EXERCISE DIRECTIONS:
From the passage on birding binoculars, output verbatim the portion starting at "The shaping and" and ending at "good bird watching binoculars.".

TEXT TO READ:
§

Great Horned Owl in an evergreen tree
Picture by: Brendan Lally

Birders, by their demand for high quality binoculars, drive the optics industry to innovate and improve and enhance yesterday's optical performance. There is no other group for which detail is more important than to birders who need that detail to identify a bird. Those who use binoculars for other purposes owe a huge debt of gratitude to birders!

For birding binoculars, we find that there are some essential functional characteristics that run across all birders despite divergences in other areas. These characteristics are in order of priority.

-Quality of view - how clear, clean, and crisp is the view?

-Functionality - how easy is the binocular to use?

-Durability - how will it last with accidental dips in streams or the occasional rain shower, bumps against trees and branches, being dropped(?!), and seasonal climate changes?

-Some have argued that budgetary considerations should also play a role. Since each birder's budget is a blend of needs and priorities unique to the individual, it's not entirely fair to try to address something so personal in blanket fashion! Nonetheless, we'll try to offer general observations about budgeting for bird watching binoculars.

Quality of view

The factors which affect quality of view are considered at some length on the page about choosing binoculars. It is enough to say here that the major items affecting the quality of view are the

  • quality of the glass from which prisms and lenses are made,
  • skill of the craftsmen who prepare and assemble them,
  • objective size,
  • coatings on the optics, and
  • the optical and physical alignment of the binocular's barrels.

The shaping and polishing of glass components and application of coatings of uniform thickness to them involves exacting standards literally measured in millionths of an inch - and attention to quality at this level of detail is essential to good bird watching binoculars.

The highest quality images necessitate multi-element lenses for both the objectives and oculars. Saying it simply, the best binoculars have more glass and their glass is of a higher optical quality, which makes it correspondingly more expensive to put into a binocular. Each additional piece of glass involves more of the precision shaping and polishing before the highly skilled craftsman or woman precisely mounts the prisms and lenses in the binocular's frame in such a way as to withstand being knocked about from time to time.

As we think about choosing objective lens sizes we'll pause to note here that objectives as small as 25 or even 23mm can provide good images of birds in full daylight and at relatively close ranges of 50-75ft (15.2-22.9m). Lenses from the low to mid 30mm range will often prove satisfactory for general use. When you start moving into ranges around 100ft (30.5m)and more or lighting conditions which are not full daylight, you'll want to have objective lenses between 40 and 50mm. The larger lenses will provide more color, more color details, and better resolution which will enable you to identify birds more easily. Unfortunately, our eyes are not likely to recognize the limitations of the smaller objectives until we use them to view at longer distances and can compare them directly with the views provided by larger objectives. Finally, with smaller diameter objectives you'll not be able to see details in the areas of shadows - to see as deep into the shadows - as with larger objective lenses. Even when looking where there are sharply contrasting areas of lighting, you'll want to be able to see good detail in the shadowed areas as in the bright areas. When selecting bird watching binoculars you may want to keep in mind that forests typically have more shadows than plains and deserts provide.

§

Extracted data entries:
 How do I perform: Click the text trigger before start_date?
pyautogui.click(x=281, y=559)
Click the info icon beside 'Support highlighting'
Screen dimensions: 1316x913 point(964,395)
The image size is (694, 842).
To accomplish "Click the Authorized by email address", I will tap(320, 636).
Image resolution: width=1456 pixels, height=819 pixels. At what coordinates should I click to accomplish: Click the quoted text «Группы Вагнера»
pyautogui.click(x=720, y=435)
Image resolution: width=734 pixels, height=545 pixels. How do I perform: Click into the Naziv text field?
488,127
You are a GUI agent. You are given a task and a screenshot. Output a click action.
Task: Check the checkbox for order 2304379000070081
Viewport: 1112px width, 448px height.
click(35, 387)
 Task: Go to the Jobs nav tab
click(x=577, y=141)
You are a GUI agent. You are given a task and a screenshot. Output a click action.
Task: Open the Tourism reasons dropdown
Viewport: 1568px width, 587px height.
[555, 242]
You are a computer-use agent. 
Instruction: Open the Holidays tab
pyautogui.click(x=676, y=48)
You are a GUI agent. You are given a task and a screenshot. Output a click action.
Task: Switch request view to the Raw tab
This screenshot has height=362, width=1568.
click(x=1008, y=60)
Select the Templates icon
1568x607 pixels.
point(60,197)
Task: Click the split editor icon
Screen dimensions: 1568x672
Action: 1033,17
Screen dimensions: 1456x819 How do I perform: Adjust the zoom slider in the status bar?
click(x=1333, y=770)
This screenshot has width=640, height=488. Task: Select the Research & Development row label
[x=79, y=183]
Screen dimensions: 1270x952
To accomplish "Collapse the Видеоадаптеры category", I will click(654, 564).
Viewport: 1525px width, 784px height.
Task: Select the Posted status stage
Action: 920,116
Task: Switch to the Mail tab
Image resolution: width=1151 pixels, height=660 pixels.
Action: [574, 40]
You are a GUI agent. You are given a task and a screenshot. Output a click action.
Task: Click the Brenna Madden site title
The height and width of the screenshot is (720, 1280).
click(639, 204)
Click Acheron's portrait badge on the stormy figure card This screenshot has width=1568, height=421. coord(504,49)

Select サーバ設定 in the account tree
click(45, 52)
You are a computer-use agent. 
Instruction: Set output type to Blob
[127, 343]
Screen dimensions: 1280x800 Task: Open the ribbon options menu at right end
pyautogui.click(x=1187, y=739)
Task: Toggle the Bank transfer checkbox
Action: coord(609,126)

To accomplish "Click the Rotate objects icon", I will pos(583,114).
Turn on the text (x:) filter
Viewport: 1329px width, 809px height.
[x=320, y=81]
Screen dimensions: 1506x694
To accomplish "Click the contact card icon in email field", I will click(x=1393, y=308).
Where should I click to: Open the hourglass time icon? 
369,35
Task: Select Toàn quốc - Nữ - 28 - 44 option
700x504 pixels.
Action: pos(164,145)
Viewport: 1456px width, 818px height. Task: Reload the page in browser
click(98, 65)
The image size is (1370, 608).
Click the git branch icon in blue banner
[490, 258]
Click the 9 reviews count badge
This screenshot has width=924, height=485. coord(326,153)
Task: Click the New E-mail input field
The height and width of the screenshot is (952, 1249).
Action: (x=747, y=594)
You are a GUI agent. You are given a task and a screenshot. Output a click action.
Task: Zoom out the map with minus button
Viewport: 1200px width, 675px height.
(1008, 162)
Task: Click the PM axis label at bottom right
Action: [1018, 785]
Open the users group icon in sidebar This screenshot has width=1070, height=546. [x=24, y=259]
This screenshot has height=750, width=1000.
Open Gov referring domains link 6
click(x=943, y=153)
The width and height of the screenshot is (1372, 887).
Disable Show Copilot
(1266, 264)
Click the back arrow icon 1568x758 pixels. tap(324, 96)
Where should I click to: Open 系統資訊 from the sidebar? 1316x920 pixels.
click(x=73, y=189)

§

WRITTEN RESPONSE:
The shaping and polishing of glass components and application of coatings of uniform thickness to them involves exacting standards literally measured in millionths of an inch - and attention to quality at this level of detail is essential to good bird watching binoculars.